◆ **Task brief**
Copy the entries word for word, from the first line up to and including the line with "[View Profile: LtDragon1325,] (623, 509)".

◆ **Supplied material**
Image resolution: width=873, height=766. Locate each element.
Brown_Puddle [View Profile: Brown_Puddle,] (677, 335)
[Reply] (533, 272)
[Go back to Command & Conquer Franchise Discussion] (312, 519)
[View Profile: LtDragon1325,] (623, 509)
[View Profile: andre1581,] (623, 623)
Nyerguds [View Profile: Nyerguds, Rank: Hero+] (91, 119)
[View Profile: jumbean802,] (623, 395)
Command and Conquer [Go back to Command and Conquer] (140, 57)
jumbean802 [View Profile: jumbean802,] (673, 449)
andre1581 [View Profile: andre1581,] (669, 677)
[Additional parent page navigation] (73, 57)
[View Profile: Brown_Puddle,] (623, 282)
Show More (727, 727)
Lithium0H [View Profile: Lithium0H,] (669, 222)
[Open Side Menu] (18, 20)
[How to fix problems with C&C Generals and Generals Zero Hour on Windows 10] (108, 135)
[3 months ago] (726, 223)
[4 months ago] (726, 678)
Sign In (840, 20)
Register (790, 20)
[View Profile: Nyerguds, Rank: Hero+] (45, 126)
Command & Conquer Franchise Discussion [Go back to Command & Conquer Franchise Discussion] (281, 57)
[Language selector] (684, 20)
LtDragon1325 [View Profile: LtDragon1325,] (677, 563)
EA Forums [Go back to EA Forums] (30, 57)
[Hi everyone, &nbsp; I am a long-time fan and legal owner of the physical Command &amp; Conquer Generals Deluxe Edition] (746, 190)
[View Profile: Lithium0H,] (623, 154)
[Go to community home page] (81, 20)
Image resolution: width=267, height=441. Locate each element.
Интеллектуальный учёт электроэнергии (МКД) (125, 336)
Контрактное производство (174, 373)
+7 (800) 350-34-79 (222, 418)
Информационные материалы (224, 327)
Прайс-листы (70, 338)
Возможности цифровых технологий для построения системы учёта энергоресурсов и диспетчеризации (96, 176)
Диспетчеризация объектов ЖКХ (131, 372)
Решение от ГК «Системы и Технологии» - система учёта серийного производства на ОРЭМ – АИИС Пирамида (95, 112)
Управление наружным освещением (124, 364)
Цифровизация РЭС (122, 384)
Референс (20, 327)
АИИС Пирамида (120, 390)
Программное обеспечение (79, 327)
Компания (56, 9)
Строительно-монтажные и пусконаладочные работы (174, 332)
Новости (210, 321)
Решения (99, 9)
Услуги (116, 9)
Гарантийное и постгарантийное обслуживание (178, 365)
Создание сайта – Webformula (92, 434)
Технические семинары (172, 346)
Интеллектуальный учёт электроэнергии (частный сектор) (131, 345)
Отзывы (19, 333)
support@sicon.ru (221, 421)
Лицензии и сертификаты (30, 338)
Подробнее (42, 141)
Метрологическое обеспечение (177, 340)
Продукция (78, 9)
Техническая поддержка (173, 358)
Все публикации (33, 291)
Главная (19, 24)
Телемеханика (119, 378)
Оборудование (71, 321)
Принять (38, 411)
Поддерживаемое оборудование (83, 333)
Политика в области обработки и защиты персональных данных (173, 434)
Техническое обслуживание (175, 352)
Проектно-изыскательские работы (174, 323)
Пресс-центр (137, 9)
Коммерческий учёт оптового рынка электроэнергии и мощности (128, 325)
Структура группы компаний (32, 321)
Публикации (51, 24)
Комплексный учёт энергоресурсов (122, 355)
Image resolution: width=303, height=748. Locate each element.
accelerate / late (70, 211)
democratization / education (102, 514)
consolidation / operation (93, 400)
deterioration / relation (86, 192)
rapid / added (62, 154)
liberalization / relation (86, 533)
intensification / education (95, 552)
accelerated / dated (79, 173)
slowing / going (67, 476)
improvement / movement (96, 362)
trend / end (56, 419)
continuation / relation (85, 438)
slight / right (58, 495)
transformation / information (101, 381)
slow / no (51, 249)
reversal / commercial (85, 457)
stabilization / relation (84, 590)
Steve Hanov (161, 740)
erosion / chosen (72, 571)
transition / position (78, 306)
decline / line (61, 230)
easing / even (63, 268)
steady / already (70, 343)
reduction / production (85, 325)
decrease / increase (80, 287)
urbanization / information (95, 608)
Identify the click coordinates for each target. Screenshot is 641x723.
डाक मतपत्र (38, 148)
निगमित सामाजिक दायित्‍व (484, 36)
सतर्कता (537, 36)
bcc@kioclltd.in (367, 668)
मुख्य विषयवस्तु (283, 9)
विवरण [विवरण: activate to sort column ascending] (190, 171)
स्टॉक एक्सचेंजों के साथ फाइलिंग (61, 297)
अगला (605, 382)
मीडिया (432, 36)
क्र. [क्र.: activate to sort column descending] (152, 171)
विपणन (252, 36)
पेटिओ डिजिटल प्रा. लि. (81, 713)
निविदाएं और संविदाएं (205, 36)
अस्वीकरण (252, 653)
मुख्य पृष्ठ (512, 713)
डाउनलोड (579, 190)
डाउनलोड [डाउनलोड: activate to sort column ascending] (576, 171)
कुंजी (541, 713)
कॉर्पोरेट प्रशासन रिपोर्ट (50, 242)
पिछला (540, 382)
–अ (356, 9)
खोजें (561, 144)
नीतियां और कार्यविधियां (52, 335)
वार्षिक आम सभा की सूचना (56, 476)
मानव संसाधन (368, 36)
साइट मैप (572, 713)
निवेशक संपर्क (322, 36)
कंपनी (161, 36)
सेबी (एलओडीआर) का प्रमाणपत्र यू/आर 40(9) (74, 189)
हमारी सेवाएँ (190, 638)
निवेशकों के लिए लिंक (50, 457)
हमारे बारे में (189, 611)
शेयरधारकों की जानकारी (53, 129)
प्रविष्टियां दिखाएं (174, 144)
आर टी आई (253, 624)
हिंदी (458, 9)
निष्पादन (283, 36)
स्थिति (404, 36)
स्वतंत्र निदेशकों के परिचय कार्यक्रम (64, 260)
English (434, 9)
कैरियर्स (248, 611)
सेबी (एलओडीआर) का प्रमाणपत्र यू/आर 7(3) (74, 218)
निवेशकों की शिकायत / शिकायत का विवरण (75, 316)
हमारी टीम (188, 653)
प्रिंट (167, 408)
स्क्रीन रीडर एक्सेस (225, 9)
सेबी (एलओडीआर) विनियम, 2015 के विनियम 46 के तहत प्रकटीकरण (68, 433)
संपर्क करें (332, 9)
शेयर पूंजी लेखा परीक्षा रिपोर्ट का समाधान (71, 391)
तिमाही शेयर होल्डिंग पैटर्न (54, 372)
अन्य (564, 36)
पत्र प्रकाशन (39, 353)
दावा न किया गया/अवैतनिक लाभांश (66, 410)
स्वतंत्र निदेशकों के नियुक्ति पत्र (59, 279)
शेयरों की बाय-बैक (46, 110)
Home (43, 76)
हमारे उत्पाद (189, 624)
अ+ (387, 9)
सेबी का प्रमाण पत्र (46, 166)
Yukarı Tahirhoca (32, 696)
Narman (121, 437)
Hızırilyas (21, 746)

◆ **Solved problem**
Image resolution: width=873, height=766. Locate each element.
Brown_Puddle [View Profile: Brown_Puddle,] (677, 335)
[Reply] (533, 272)
[Go back to Command & Conquer Franchise Discussion] (312, 519)
[View Profile: LtDragon1325,] (623, 509)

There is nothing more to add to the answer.